EXERCISE DETAILS
Restate the following data in its entirety, word for word and without images.
[Opening RAW DATA section]
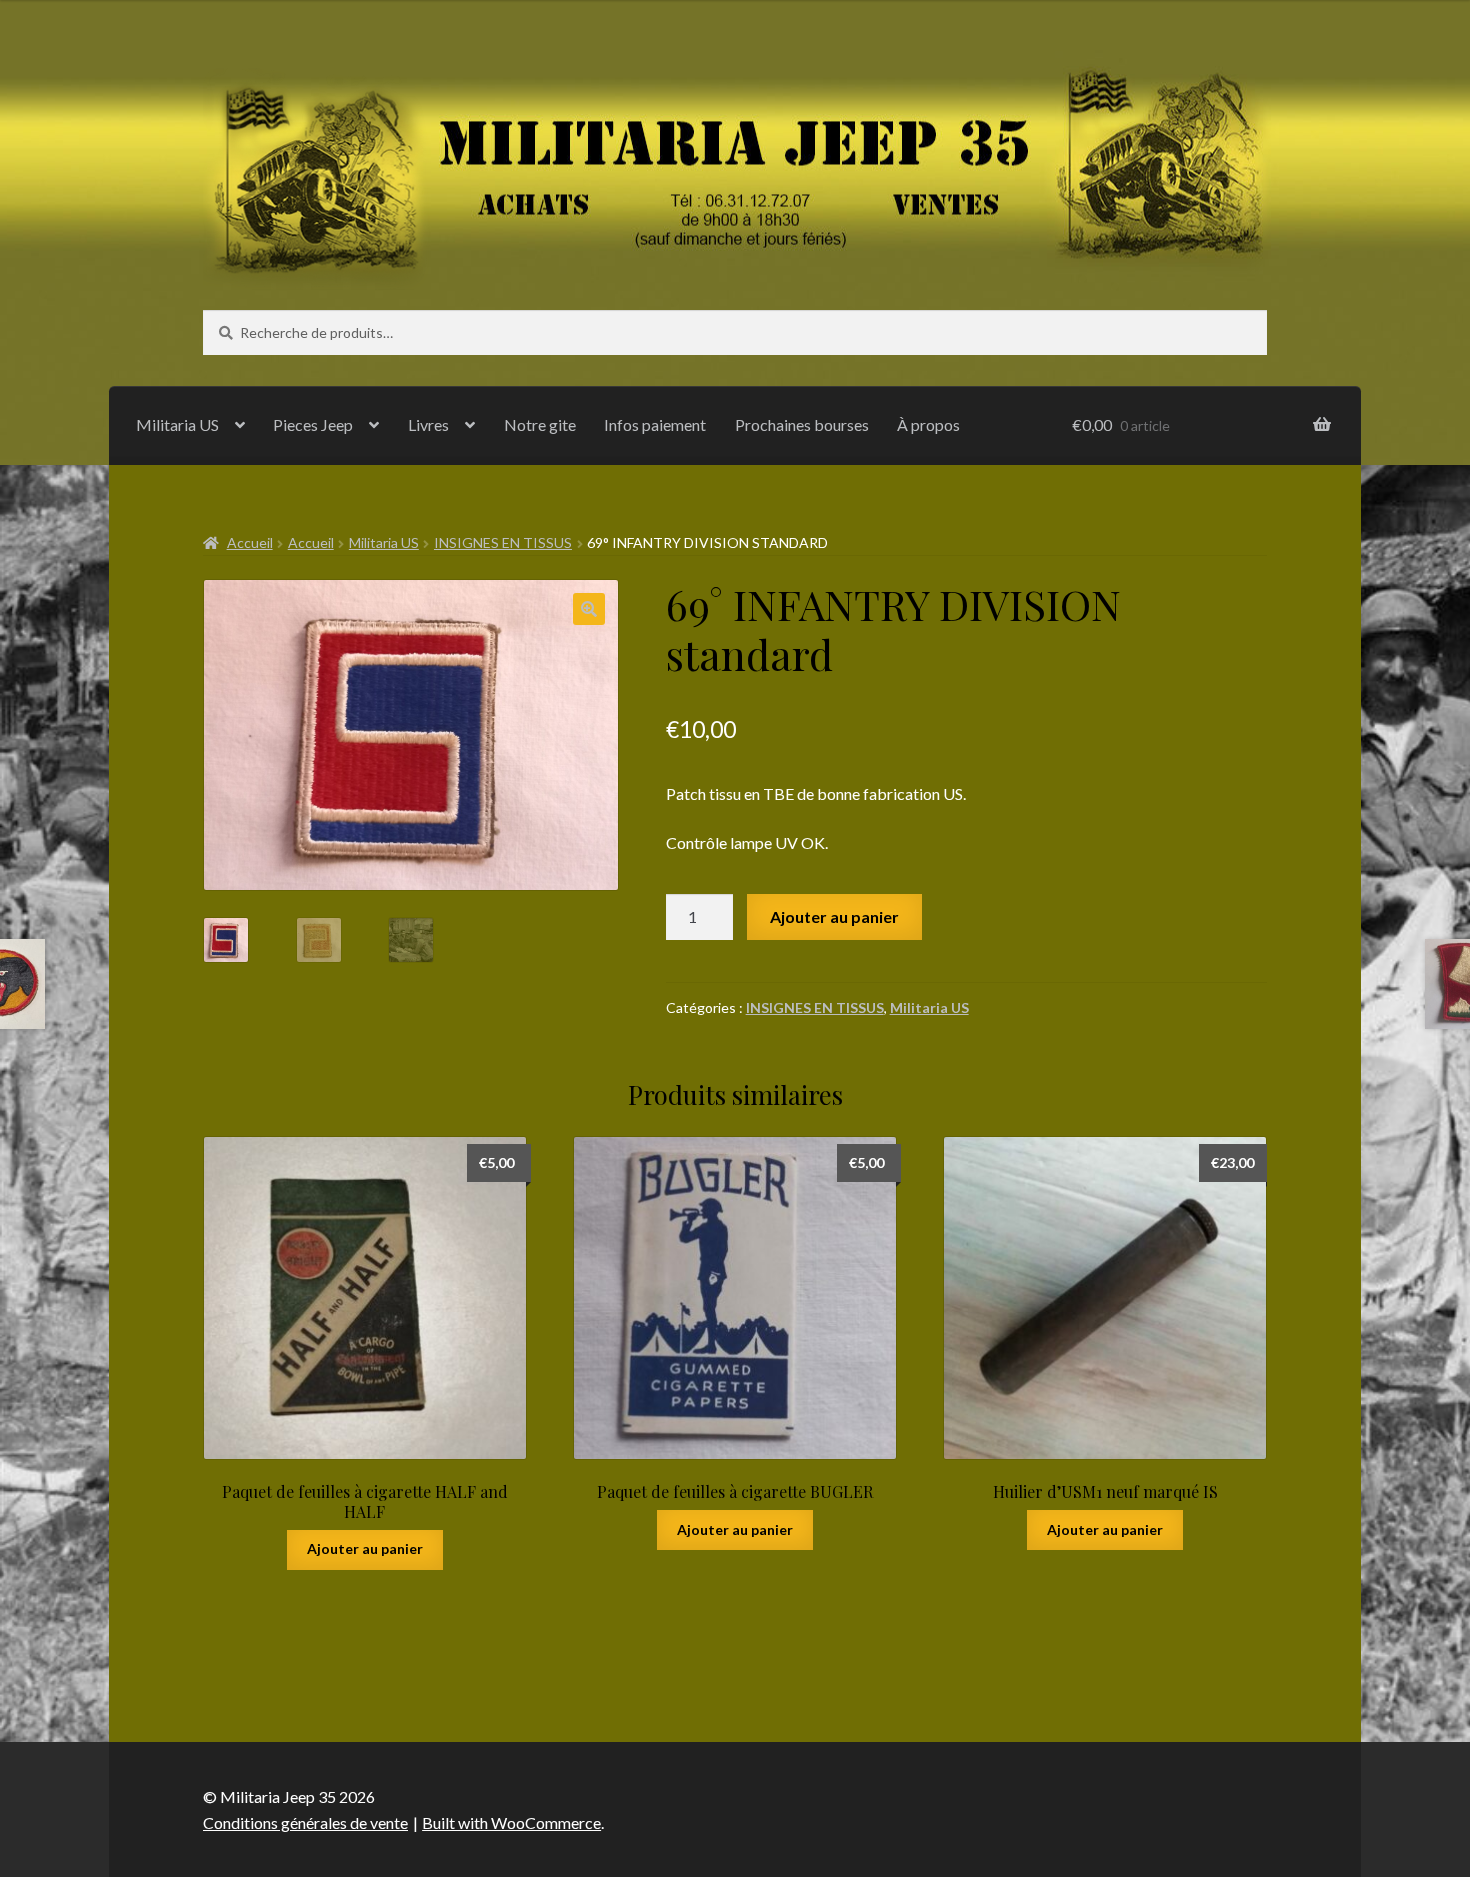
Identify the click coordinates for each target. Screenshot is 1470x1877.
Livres (428, 424)
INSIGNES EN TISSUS (503, 542)
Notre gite (540, 424)
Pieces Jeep (313, 424)
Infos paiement (655, 424)
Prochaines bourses (802, 424)
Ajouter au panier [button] (365, 1548)
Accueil (250, 542)
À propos (928, 424)
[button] (589, 609)
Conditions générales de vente (305, 1822)
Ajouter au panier (834, 916)
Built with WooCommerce (511, 1822)
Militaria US (177, 424)
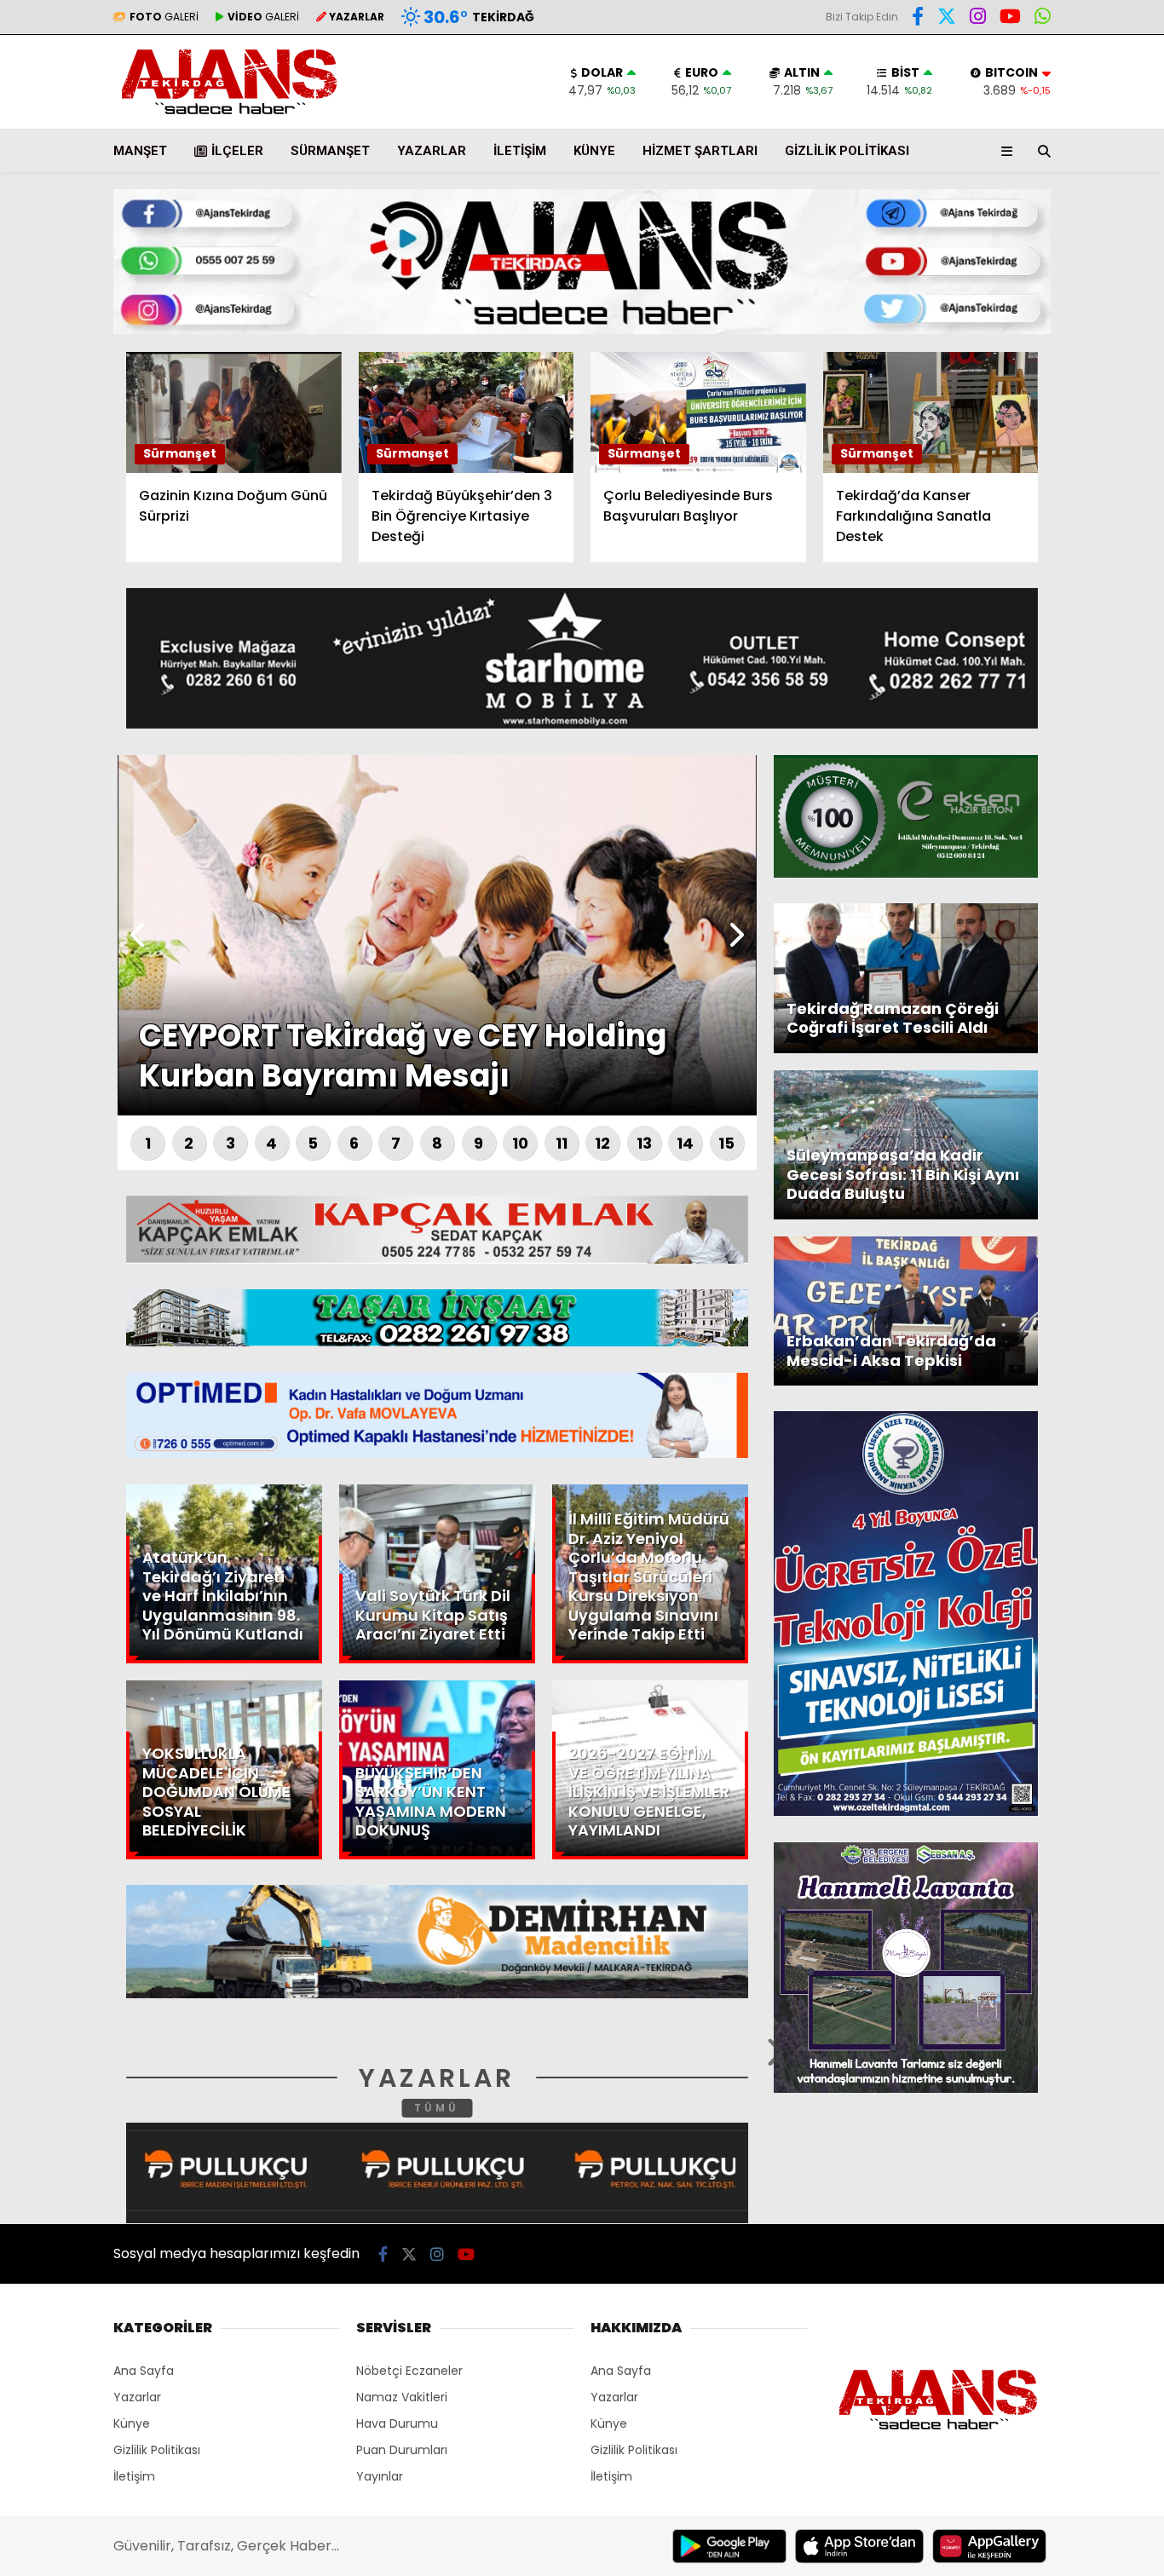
[Closing RAW DATA section]
EXERCISE SOLUTION
Identify the click coordinates for each target. Screenshot is 1470x1877.
Livres (428, 424)
INSIGNES EN TISSUS (503, 542)
Notre gite (540, 424)
Pieces Jeep (313, 424)
Infos paiement (655, 424)
Prochaines bourses (802, 424)
Ajouter au panier [button] (365, 1548)
Accueil (250, 542)
À propos (928, 424)
[button] (589, 609)
Conditions générales de vente (305, 1822)
Ajouter au panier (834, 916)
Built with WooCommerce (511, 1822)
Militaria US (177, 424)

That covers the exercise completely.